The D&G designed collection features abayas, the full length dresses often worn by Muslim women, and hijabs, a traditional scarf worn by Muslim women to cover the hair and neck and sometimes the face. In neutral tones of black and sandy beige with touches of lace, embroidery and delicate patterns, there are ties to the brand’s Spring / Summer 2016 collection with printed roses, daisies and lemons. In the lookbook of images released to the press, the garments are styled with oversized sunglasses, extravagant stilettos, cocktail jewellery and luxe handbags in a variety of patterns.
While this is a monumental step from the designer duo, who have been known previously to be quite controversial, they are by no means the first fashionistas to design for the Arab world. Brands such as DKNY, Oscar de la Renta, Tommy Hilfiger, Mango and Monique Lhuillier have all released one-off collections. Such events are often sold around Ramadan, despite the call for luxury goods prevalent year round. As for Muslim exposure in the fashion industry, last September, H&M featured Muslim woman Mariah Idrissi in one of the brand’s adverts. Twenty-three year-old Idrissi was the first Muslim woman wearing a hijab to be included in an advert for the fashion retailer.
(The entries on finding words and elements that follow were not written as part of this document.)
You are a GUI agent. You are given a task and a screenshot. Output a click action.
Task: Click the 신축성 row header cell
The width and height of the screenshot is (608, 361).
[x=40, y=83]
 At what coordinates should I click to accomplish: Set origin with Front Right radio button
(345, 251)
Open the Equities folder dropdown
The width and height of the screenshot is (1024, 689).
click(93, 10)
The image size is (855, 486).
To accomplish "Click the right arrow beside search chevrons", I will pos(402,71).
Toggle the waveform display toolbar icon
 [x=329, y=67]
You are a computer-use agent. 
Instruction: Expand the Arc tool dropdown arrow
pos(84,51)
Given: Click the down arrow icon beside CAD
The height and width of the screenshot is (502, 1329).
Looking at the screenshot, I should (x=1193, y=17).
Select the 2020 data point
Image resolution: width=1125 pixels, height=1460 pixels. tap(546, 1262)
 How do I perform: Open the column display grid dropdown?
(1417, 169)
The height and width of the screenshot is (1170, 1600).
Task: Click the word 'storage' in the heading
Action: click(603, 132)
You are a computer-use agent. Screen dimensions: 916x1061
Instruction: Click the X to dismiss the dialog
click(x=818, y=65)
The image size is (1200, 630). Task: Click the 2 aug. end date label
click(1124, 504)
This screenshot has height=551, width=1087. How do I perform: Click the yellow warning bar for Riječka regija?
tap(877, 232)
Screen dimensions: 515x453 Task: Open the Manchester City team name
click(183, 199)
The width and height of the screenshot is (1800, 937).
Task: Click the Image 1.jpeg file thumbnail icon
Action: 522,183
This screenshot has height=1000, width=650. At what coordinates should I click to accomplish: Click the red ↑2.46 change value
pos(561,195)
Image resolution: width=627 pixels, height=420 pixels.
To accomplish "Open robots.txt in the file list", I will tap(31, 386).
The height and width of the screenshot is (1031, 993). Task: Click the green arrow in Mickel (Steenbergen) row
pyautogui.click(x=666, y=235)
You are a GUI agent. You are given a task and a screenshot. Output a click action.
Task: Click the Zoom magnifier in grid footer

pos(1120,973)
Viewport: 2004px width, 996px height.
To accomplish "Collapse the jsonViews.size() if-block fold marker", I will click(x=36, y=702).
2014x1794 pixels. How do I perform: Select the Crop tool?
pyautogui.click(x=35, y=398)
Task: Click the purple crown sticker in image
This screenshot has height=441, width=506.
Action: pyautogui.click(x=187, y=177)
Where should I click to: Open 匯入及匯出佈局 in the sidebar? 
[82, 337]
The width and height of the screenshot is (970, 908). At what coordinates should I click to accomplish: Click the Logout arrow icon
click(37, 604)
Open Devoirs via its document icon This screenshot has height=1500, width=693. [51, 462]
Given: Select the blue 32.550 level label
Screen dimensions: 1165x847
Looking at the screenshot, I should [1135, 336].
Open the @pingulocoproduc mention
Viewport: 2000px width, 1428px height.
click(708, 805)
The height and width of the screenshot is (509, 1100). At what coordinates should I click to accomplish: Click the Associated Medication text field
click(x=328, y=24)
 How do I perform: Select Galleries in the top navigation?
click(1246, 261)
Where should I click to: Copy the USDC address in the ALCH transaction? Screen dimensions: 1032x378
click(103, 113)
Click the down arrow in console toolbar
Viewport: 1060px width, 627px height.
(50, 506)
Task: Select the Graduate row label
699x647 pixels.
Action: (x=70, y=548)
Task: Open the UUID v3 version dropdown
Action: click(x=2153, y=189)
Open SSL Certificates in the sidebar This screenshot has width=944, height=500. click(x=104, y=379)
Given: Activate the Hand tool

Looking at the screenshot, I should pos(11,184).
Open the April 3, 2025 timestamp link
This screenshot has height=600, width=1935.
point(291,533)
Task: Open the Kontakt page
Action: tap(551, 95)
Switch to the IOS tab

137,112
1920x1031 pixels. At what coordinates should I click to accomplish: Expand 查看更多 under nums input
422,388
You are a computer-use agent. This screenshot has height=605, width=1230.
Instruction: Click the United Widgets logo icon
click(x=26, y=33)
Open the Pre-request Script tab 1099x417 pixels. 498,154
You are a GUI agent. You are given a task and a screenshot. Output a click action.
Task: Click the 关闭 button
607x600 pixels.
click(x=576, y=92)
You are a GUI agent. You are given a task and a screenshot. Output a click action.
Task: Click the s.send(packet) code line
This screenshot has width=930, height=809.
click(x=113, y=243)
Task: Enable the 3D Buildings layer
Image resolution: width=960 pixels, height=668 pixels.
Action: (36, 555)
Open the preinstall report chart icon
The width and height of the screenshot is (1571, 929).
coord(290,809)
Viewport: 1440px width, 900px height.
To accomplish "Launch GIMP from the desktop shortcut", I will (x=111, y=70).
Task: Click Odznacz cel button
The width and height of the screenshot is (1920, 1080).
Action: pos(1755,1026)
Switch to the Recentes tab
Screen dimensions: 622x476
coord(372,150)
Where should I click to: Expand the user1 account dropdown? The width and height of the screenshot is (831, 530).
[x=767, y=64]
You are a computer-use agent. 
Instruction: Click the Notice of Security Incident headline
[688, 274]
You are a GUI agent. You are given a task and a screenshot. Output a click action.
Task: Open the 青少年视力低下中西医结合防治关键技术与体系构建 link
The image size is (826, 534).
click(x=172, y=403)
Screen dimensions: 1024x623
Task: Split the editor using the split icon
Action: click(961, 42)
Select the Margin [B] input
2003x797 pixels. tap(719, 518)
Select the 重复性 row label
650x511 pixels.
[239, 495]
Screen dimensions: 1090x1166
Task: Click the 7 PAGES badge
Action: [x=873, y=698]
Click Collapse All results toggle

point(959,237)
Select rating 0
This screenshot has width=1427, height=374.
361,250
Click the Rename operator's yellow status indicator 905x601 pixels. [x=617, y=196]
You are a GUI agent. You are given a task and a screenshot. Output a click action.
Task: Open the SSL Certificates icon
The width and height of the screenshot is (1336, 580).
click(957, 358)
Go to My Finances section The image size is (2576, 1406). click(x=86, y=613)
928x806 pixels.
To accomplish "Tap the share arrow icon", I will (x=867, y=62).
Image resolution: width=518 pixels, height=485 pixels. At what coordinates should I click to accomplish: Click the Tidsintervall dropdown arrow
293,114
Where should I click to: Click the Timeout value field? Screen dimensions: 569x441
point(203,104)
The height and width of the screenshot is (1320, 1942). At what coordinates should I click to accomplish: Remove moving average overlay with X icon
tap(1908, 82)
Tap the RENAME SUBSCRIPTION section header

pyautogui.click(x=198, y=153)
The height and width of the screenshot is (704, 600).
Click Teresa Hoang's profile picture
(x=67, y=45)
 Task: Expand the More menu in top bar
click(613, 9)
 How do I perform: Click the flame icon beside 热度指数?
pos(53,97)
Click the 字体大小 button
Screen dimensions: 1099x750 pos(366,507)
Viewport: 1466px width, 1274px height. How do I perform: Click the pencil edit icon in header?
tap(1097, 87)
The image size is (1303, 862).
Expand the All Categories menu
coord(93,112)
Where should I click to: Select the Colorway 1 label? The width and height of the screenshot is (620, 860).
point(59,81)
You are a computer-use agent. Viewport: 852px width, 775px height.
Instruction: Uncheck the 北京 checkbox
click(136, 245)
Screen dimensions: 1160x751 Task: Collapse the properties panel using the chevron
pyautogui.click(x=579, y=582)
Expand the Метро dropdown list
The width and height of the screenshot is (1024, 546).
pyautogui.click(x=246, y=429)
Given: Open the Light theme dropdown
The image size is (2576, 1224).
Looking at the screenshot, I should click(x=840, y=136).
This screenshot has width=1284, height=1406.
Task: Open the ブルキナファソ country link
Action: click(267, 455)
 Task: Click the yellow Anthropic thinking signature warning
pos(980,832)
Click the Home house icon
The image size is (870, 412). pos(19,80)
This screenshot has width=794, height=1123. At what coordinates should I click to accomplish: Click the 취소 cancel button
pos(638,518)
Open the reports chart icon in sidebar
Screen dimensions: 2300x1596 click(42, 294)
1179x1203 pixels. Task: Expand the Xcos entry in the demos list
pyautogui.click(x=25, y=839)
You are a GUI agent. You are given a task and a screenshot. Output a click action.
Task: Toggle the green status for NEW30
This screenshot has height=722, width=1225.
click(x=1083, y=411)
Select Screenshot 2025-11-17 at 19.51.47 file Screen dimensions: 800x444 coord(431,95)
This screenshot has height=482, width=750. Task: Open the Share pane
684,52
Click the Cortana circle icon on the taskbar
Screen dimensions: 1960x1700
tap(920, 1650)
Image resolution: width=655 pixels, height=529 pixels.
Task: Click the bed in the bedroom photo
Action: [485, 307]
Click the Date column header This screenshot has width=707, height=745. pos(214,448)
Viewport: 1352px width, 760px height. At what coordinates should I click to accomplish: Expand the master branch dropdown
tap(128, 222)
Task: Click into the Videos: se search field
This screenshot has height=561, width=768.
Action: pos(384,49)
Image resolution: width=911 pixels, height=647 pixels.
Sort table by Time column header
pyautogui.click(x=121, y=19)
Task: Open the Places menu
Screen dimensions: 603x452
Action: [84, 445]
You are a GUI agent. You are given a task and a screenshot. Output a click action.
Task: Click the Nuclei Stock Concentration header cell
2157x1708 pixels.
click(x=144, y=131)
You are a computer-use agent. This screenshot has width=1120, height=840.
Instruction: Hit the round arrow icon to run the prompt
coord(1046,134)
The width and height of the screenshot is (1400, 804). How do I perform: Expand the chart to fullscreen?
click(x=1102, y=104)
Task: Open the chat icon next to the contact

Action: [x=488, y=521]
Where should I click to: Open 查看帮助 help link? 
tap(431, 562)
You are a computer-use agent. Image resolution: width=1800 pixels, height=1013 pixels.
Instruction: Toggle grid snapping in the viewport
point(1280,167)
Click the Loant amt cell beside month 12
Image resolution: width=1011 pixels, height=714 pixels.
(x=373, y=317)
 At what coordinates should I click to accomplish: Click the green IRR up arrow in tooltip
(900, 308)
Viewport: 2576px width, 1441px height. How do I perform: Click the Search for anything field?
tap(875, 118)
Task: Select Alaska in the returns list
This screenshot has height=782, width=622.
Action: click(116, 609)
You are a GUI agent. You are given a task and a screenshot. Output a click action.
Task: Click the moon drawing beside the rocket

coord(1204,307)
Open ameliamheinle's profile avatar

This may be the only place Dolce & Gabbana missed a step, as it hasn’t gone unnoticed that the model wearing the abayas and hijabs in the shoot is not Arab. That’s not to say that to be Muslim you must be Arab, the images could be interpreted as a statement that anyone can be Muslim and every Muslim, regardless of skin tone, can wear an abaya and a hijab and look beautiful. It was however an opportunity to challenge beauty standards that was not taken advantage of.
Posting one of the lookbook images on his Instagram account, Stefano Gabbana replied to an Italian follower who questioned if Europeans should start wearing abayas and hijabs too. Gabbana replied, in Italian, “we don’t have that culture, but we should accept the Middle East’s.” Hopefully other fashion brands will agree, and designers will start considering more modest options for Muslim men and women amongst the sheer blouses and ruffled mini skirts paraded down the catwalk.